» Dataset records

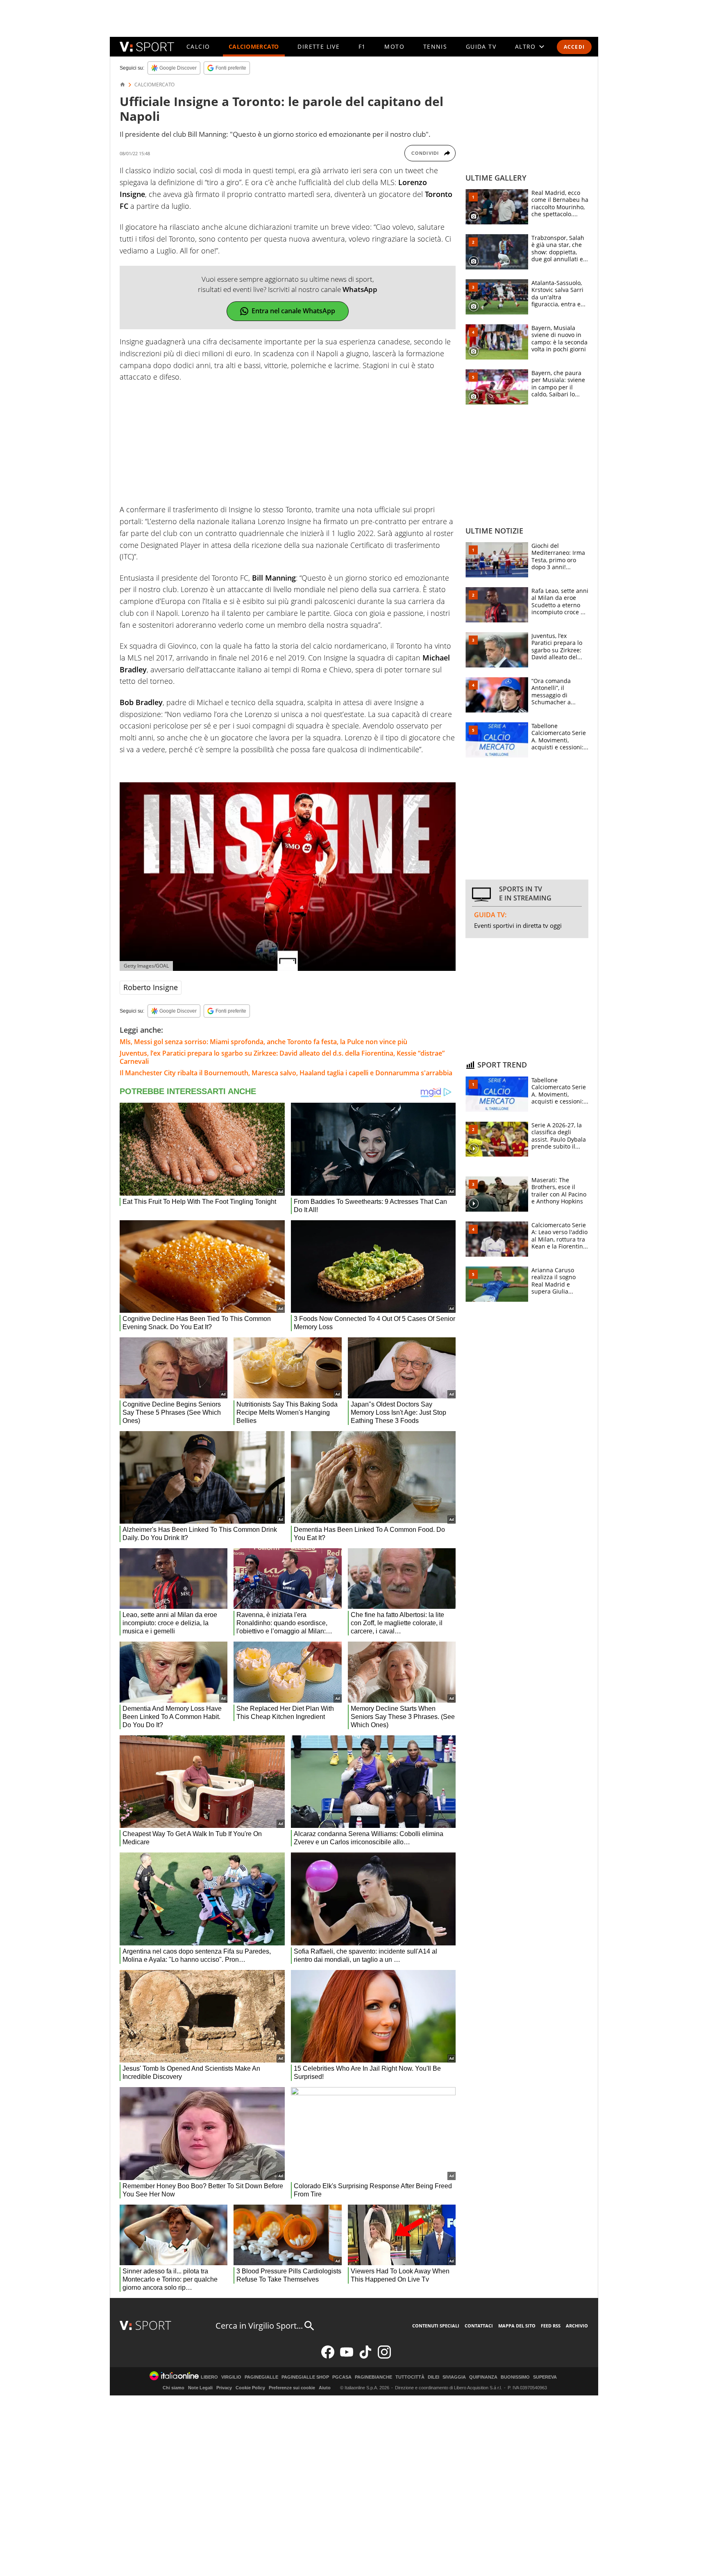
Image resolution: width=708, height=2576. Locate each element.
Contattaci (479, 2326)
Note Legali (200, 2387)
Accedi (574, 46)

* * *

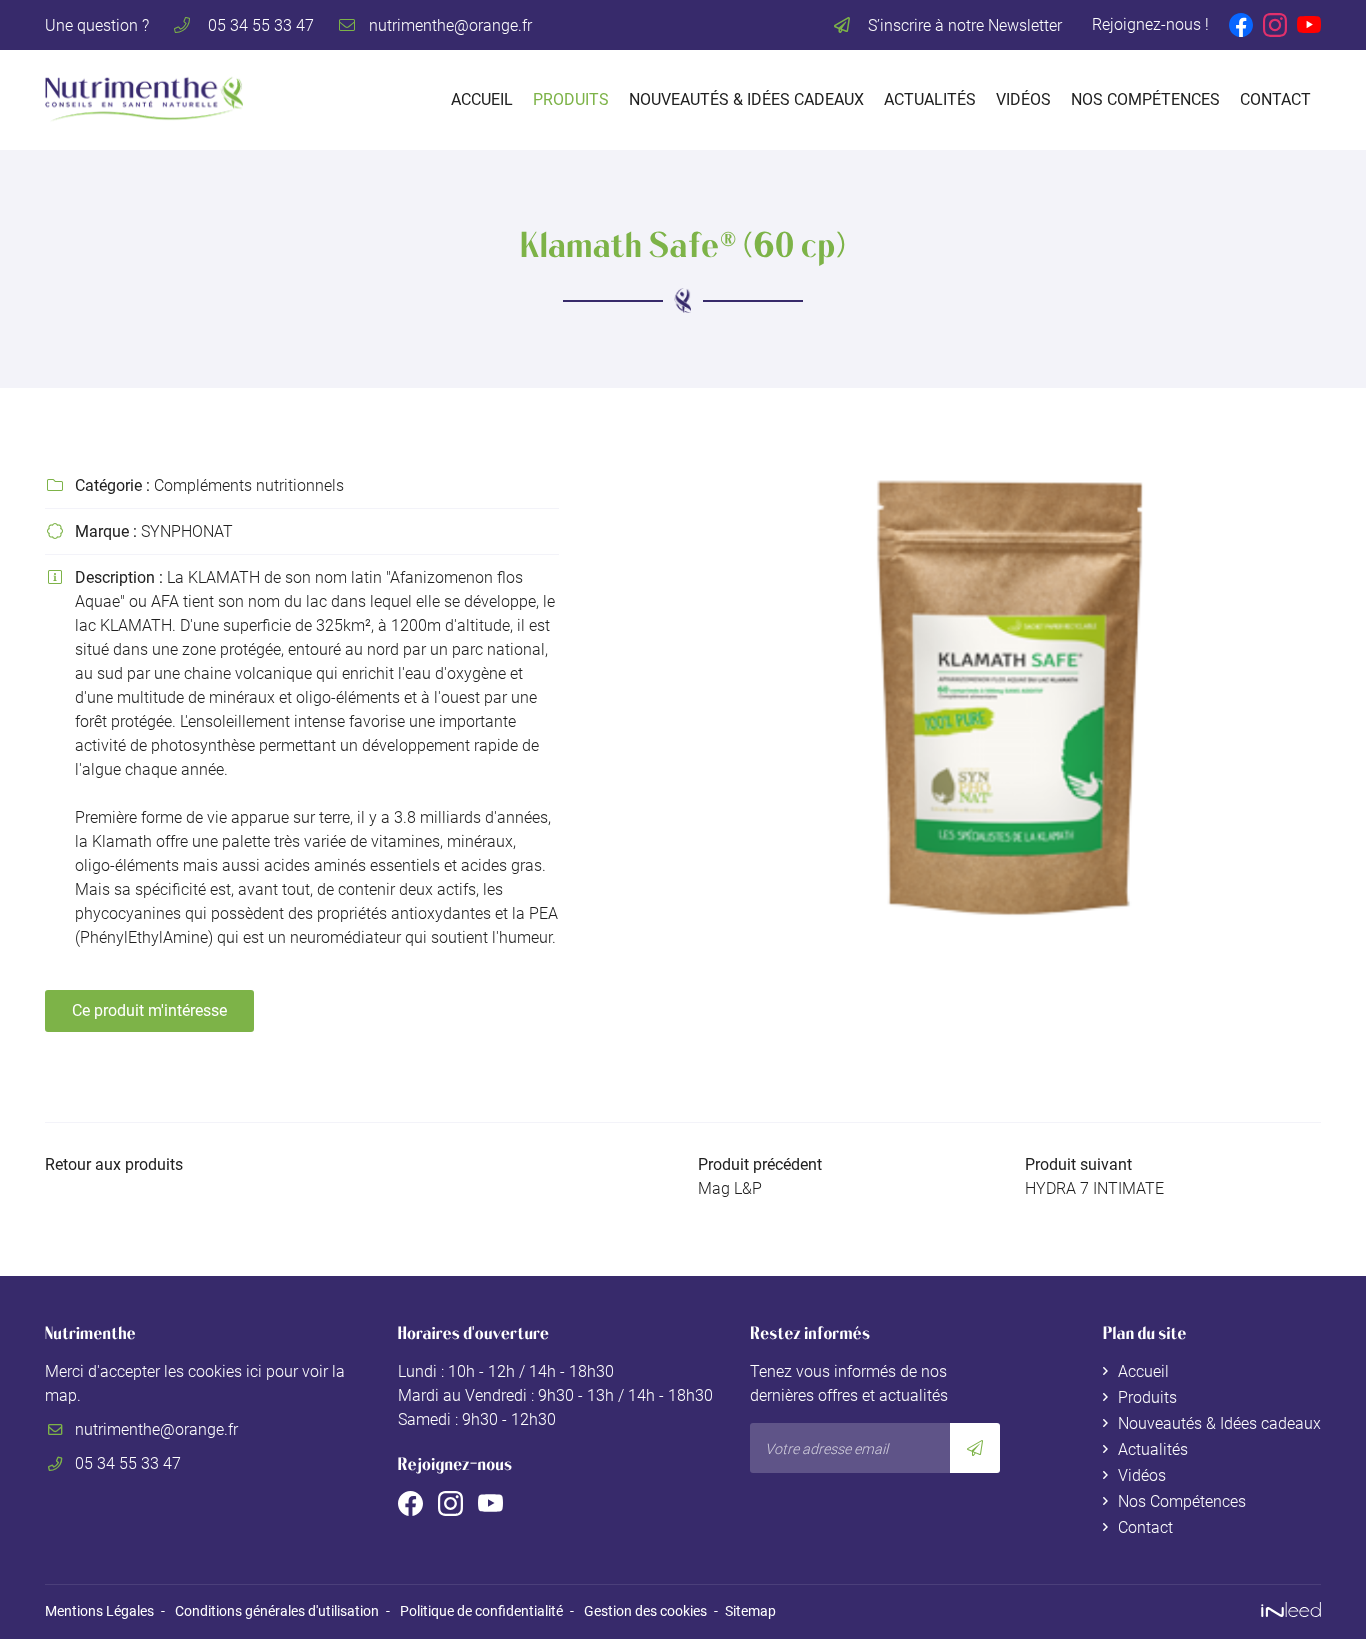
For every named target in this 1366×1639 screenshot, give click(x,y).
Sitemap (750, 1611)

» Work item
Using the records above, write out exactly the lines between the one holding "Image resolution: width=708, height=2576." and the one holding "Accedi (574, 46)", inclusive; leave everything else out.

» Answer space
Image resolution: width=708, height=2576. Locate each element.
Contattaci (479, 2326)
Note Legali (200, 2387)
Accedi (574, 46)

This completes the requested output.